Honesty That Transcends Boundaries

Video: Honesty That Transcends Boundaries

Video: Honesty That Transcends Boundaries
Video: Misaki (Rev) Montgomery and Natalie Noriega from Australia 2024, May
Honesty That Transcends Boundaries
Honesty That Transcends Boundaries
Anonim

"Being completely honest is not the most diplomatic and safest method of communicating with emotional beings."

quote from the movie "Interstellar".

One of the main virtues that parents are trying to instill in us from childhood is honesty (including truthfulness, adherence to principles, loyalty to the obligations assumed, subjective conviction in the rightness of the case being carried out, sincerity in front of others and ourselves, recognition and observance of the rights of other people to what legally belongs to them, etc.).

Perhaps the most important source of honesty for a person is, first of all, sincerity with oneself: the ability to admit to oneself in one's mistakes, not to deceive and not justify oneself, the habit of evaluating one's actions and actions by the same measure as the actions of other people, the ability to take take responsibility and be congruent (when you realize and accept the feelings you are experiencing, you can name them and express them in behavior in a way that is not traumatic for others).

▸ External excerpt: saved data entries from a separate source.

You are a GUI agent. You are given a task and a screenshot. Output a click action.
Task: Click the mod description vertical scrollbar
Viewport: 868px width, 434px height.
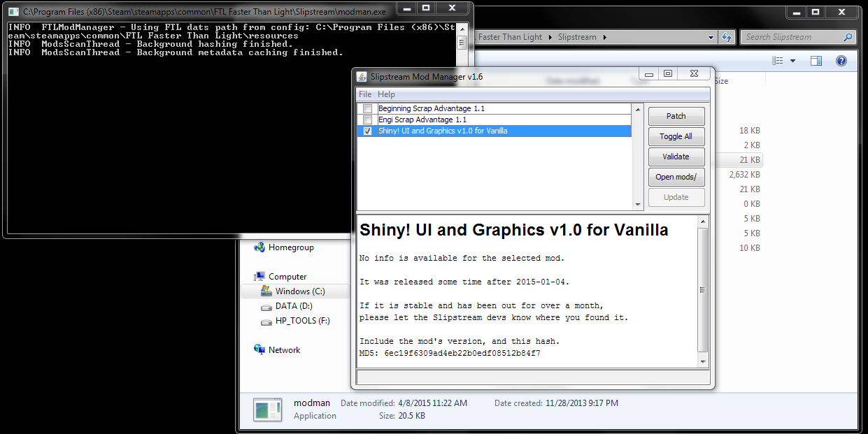[x=703, y=290]
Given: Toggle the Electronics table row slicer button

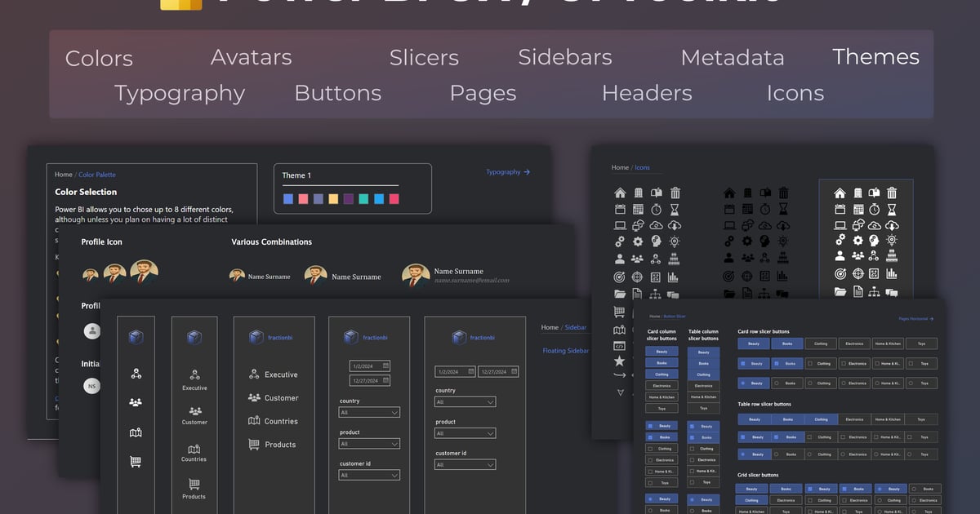Looking at the screenshot, I should pos(854,419).
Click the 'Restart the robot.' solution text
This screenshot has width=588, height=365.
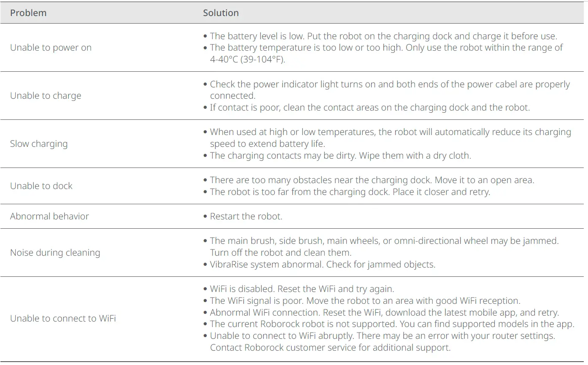[x=246, y=216]
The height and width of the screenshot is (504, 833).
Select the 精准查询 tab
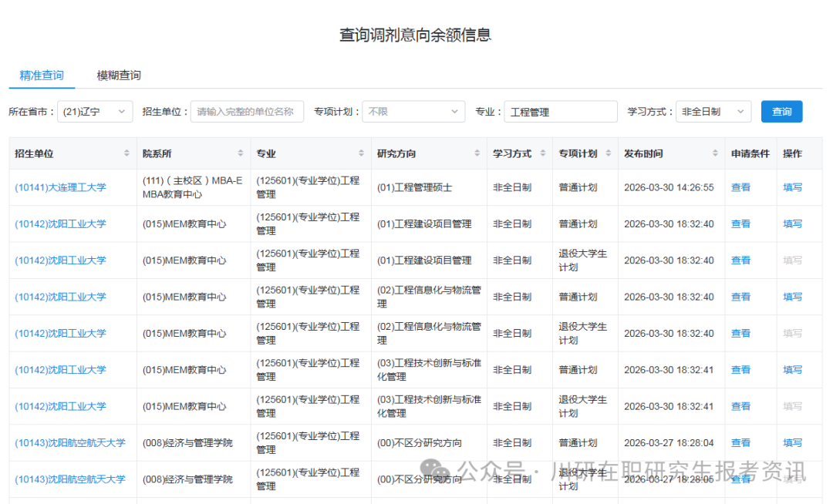(x=41, y=76)
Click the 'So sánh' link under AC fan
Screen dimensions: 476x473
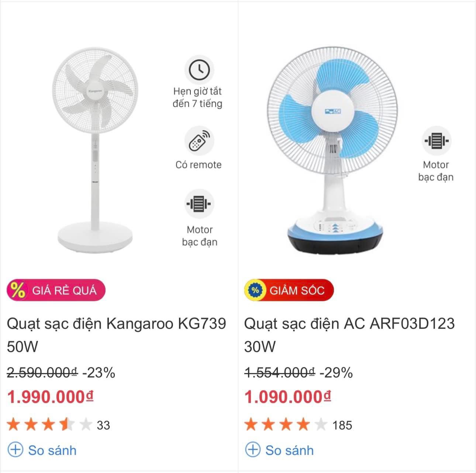pyautogui.click(x=290, y=450)
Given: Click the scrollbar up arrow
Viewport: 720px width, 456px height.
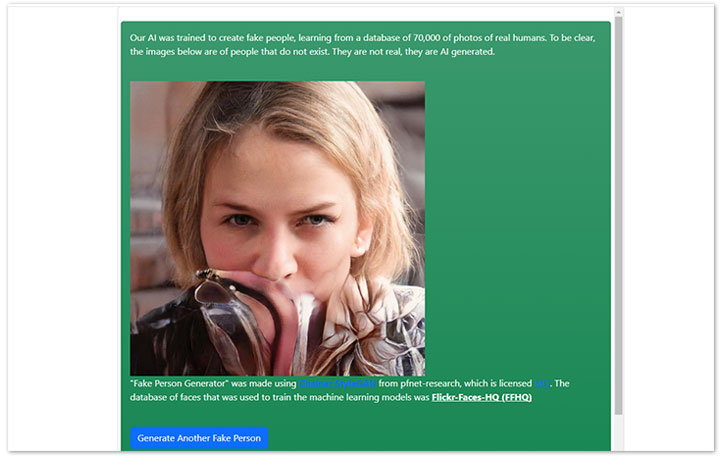Looking at the screenshot, I should pyautogui.click(x=619, y=12).
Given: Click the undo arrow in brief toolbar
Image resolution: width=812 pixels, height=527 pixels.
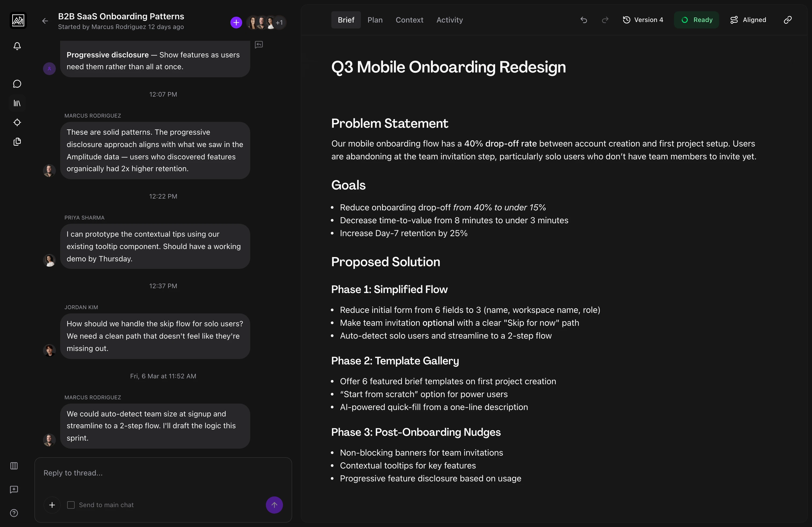Looking at the screenshot, I should point(584,20).
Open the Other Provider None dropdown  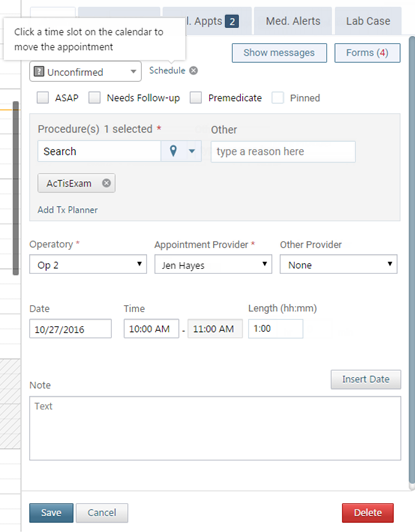(x=338, y=265)
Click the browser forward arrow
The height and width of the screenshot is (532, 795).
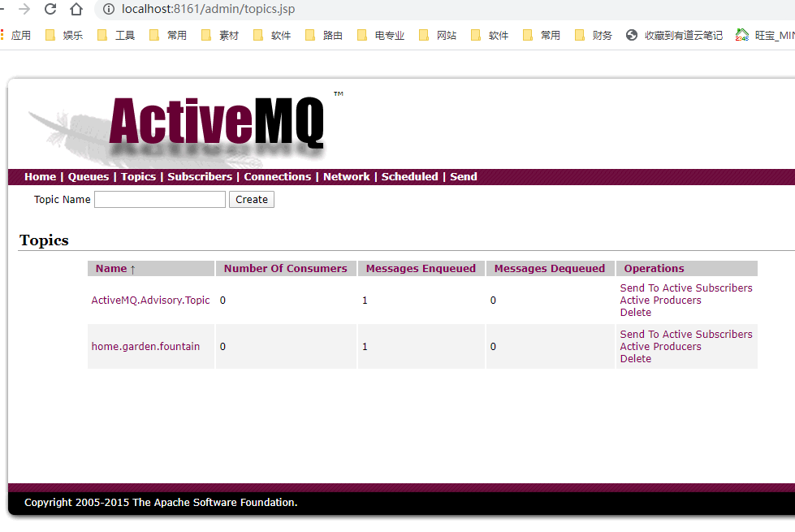[x=24, y=9]
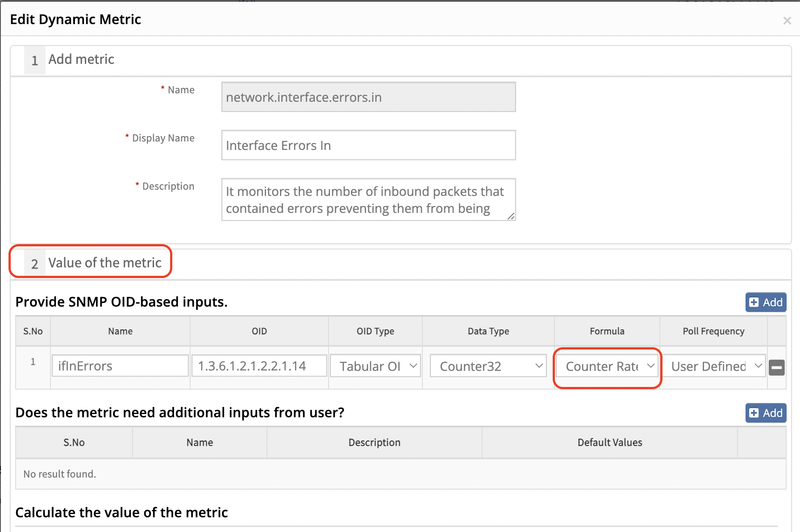800x532 pixels.
Task: Close the Edit Dynamic Metric dialog
Action: click(787, 21)
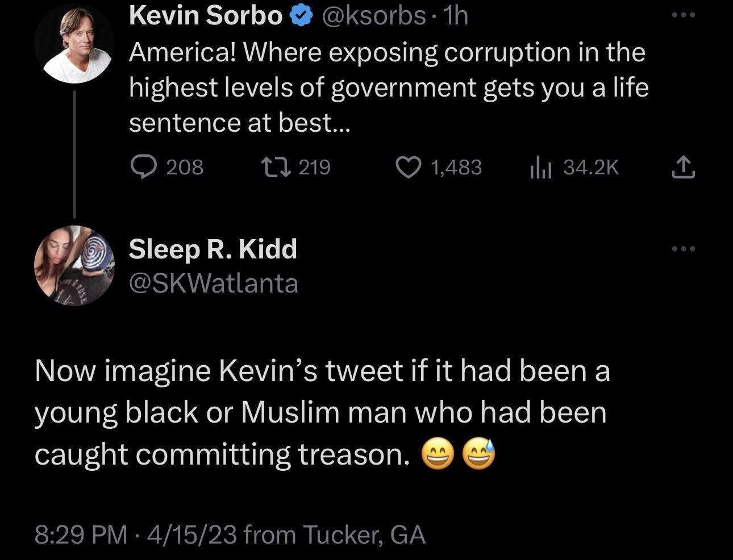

Being honest with yourself is when inner content, feelings, thoughts and words are combined together and do not contradict each other. This is the ability to admit to oneself not only of positive qualities, but also of one's own envy, greed, cowardice, meanness and other hard-hitting things that you absolutely do not want to know about.

However, many of us were taught to be honest only with others, and not with ourselves, elevating honesty to the rank of the most important virtue, forgetting that it should be carefully combined with delicacy, tact, politeness, tolerance and benevolence. Not considering that the perception of the truth of one person can be radically different from the truth of another.

At the beginning of the twentieth century, Frederick Bartlett invited his students to copy one drawing and reproduce it from memory several times at different intervals. All the students' drawings turned out to be different, because the more time passes, the more our memory differs from reality.

Such variability of memory allows a person to change the idea of the past, even about childhood, because by describing to adults the false events of their childhood, you can activate their memories of it.

Therefore, when a person begins a phrase with the words "in fact", emphasizing that he is the only owner of the truth, his words may be radically different from reality.

It often happens that a person puts "absolute honesty" above human relations, without thinking about the pain that he can cause to other people. That many people prefer not to know any truth, because without it it is much safer to live; that the truth can become a shock trauma that will last like a red thread throughout your life.

Truth can grossly violate the boundaries of another person, turning into justified cruelty. It often begins with the words: "I am an honest and truthful person, therefore I will tell everything as it is," "I will tell you everything directly," "No one will tell you the whole truth, except me." It causes irritation, anger, resentment, shame, fear, guilt and makes you wonder why, in fact, a person needed to say this. So, telling your wife about your mistress is “caring,” a desire to divulge the truth, or a selfish desire to hurt and see her reaction? Exclaim: "Well, you got fat!" - is it an attempt to "motivate", a statement of fact or a desire to assert itself at someone else's expense? To say: “Just don’t be offended, but I will honestly tell you what I think of you” - is it a hidden aggression or a desire to help “open your eyes”?

After all, a person who inflicts pain, hiding behind sincerity, may seem to those who carry out a noble mission, a kind of “surgeon” (“I wish you only well,” “it is better to cut off once than to chop the tail piece by piece”). Just find out from the other how it will be better for him, for some reason the desire does not arise. At this moment, a person seems to feel his omnipotence and the full right to do whatever he sees fit with the other.

People who violate the boundaries of another with their honesty pursue exclusively their own goals: to relieve themselves of responsibility; relieve the soul with confession, not thinking about whether another person needs to hear it; condemn, devalue, subject to fair criticism, etc. Without even thinking about the fact that out of respect for the feelings of another person, in some situation, you can remain silent or soften the answer to his question, using the unspoken rule "first kindness, and only then honesty."

Forgetting that sincerity is not only the ability to truthfully answer direct questions, but also the ability not to answer when they are not asked (to be without opinion when the environment does not require it).

Perhaps sometimes you should ask yourself: "For what purpose do I want to tell the truth so badly now and will it be useful for a person?" After all, another, at least, can ask the question: "Why did you tell me this ???" and will be absolutely right.

But by relying on sincerity to yourself and consideration for the boundaries of others, you can find a good form for expressing honesty and a delicately fine line separating truth from cruelty.